Emotional AI 's Psychological Threat to Consumers: A Framework and Research Agenda
Abstract
Emotional artificial intelligence (EAI) is transforming how consumers interact with digital systems by detecting, interpreting, and responding to human emotions. While these capabilities can enhance personalization and engagement, they also create underexplored psychological risks. To address this concern, we introduce the Framework for Emotional AI Risk (FEAR) Matrix, which categorizes EAI's psychological threats along two dimensions: Pathways of Harm (mind‐driven vs. system‐driven) and Scope of Impact (individual, relational, and cumulative). Intersecting these dimensions yields six distinct threat types: Emotional Overload, Anxiety and Powerlessness, Emotional Intrusion, Dependency and Isolation, Emotional Desensitization, and Cumulative Disengagement.

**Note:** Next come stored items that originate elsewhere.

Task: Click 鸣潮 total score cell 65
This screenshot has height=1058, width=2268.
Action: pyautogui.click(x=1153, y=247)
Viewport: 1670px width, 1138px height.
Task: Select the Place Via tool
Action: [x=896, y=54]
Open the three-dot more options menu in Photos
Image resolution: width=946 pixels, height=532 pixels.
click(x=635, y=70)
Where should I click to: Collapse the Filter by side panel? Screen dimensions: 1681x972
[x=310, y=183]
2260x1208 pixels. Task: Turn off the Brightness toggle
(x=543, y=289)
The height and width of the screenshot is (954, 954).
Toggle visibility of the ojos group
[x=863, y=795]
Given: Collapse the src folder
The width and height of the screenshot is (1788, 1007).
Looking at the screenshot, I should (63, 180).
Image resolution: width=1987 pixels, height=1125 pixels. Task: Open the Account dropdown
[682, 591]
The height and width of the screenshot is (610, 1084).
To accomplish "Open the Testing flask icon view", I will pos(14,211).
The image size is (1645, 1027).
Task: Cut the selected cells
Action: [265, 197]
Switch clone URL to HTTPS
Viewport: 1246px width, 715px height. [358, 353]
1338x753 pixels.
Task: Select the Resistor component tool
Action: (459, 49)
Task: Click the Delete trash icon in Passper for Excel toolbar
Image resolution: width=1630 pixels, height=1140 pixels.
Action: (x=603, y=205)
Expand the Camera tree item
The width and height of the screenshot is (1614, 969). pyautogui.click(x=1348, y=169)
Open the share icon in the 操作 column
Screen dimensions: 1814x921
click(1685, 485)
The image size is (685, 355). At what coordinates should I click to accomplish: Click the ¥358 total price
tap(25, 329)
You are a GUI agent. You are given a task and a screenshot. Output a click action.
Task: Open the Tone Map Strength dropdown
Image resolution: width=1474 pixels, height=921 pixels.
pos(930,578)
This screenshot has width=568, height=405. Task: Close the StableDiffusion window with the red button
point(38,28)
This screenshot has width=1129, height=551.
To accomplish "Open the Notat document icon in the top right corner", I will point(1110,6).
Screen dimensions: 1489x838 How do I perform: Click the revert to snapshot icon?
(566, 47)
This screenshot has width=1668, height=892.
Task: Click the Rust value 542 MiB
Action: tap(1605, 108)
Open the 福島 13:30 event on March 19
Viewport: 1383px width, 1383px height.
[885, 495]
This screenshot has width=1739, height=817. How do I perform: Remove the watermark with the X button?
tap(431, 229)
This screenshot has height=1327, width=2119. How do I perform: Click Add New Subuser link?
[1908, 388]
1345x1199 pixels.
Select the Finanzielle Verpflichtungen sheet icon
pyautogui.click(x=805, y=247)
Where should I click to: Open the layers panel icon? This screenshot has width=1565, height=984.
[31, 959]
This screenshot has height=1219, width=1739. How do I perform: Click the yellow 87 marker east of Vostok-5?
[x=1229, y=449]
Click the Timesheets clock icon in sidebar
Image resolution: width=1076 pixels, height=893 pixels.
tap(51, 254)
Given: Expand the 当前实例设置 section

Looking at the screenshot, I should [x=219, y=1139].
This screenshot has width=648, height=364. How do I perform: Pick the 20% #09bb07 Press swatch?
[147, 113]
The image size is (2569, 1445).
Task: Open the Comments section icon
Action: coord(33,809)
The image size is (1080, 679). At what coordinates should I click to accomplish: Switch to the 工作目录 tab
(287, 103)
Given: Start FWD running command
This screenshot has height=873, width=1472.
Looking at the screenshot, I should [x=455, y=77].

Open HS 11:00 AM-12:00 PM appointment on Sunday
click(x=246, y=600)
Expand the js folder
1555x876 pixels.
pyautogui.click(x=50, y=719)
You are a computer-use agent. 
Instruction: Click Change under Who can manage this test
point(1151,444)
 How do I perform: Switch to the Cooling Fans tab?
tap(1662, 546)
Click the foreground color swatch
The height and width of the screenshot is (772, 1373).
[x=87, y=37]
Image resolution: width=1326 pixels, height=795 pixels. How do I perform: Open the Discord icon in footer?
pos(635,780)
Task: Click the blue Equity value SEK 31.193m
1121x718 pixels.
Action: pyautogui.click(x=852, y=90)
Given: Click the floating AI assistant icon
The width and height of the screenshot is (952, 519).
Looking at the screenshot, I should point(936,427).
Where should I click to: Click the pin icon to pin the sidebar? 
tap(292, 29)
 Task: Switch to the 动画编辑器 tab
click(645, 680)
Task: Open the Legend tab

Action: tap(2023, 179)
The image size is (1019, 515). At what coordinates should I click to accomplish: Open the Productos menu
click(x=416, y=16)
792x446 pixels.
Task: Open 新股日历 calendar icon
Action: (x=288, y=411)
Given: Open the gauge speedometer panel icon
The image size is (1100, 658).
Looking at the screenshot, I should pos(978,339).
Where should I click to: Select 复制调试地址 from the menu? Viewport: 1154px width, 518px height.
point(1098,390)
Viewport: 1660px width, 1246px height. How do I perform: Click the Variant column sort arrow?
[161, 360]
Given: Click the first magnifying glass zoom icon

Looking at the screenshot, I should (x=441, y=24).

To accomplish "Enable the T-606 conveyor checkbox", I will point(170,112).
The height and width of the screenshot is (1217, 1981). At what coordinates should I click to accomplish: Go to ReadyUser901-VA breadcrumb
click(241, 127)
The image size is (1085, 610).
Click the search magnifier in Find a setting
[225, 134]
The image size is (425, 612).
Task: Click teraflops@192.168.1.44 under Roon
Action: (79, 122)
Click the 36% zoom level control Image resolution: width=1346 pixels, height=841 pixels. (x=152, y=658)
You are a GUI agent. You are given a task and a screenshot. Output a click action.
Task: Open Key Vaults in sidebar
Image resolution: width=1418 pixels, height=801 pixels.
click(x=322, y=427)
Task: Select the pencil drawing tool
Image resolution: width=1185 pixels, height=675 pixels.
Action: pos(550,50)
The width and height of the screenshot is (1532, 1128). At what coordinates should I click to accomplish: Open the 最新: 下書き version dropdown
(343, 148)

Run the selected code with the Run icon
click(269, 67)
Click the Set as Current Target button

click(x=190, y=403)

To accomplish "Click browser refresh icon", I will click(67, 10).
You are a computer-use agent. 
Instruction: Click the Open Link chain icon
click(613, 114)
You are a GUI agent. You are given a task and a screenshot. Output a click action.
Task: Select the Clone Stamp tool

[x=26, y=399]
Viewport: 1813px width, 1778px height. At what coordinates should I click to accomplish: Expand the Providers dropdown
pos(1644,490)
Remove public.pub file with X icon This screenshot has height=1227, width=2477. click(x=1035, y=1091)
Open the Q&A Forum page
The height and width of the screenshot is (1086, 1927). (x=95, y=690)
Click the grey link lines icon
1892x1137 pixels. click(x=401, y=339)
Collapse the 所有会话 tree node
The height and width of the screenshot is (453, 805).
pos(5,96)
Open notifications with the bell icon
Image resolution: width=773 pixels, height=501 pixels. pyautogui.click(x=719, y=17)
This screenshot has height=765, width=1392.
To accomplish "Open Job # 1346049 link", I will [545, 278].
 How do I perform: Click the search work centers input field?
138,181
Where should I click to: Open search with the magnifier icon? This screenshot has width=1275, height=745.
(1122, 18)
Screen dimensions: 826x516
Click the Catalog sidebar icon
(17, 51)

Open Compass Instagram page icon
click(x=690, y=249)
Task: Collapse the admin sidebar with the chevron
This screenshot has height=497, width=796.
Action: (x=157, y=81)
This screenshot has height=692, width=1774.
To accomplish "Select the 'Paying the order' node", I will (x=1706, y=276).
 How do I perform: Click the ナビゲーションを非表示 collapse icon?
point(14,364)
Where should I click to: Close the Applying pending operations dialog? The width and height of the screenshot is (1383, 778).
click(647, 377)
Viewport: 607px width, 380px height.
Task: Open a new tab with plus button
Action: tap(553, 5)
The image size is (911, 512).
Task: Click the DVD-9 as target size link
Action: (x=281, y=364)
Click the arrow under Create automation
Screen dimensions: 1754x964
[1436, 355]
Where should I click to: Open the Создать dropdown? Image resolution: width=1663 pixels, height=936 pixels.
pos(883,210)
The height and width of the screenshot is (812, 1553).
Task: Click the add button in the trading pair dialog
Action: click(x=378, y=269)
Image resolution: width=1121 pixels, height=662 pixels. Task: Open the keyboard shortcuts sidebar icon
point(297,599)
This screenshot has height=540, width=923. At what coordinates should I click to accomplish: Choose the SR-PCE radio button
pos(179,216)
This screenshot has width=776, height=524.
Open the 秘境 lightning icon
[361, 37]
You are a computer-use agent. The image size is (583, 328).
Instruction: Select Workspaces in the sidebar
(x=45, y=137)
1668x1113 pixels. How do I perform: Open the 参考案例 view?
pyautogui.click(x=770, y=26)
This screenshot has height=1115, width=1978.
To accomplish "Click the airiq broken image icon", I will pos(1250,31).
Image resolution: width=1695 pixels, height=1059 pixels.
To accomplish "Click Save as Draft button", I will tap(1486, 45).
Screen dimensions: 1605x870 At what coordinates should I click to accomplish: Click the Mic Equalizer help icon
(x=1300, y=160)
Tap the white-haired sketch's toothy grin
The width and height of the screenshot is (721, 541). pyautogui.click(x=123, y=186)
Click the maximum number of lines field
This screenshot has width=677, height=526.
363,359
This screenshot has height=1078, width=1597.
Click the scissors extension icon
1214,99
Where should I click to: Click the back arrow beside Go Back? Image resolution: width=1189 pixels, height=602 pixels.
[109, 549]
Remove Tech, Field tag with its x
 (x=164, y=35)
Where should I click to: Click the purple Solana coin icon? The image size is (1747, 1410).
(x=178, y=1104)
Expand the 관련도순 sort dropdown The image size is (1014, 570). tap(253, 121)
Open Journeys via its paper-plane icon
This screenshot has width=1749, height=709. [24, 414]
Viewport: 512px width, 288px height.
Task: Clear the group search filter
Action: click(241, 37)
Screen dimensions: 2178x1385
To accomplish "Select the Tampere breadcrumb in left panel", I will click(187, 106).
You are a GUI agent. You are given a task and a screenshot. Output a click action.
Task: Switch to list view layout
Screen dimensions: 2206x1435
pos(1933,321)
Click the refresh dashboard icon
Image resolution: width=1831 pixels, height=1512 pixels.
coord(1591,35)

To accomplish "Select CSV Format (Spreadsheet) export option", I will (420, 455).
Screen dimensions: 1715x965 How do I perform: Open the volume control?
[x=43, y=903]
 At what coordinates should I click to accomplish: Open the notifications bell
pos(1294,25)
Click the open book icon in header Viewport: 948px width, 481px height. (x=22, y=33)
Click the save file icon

The framework draws on cognitive load theory, self‐determination theory, and social impact theory to explain how EAI can erode well‐being through overstimulation, loss of autonomy, blurred identity boundaries, disrupted relationships, and diminished trust. The FEAR Matrix advances prior AI–consumer research by providing a psychologically grounded, EAI‐specific structure for identifying how emotional harms emerge, differ in scope, and potentially accumulate over time. We also propose industry and policy interventions designed to enhance transparency, preserve consumer control, and mitigate these psychological risks. Together, these contributions provide researchers, marketers, and policymakers with a framework for understanding and responsibly managing the psychological consequences of EAI.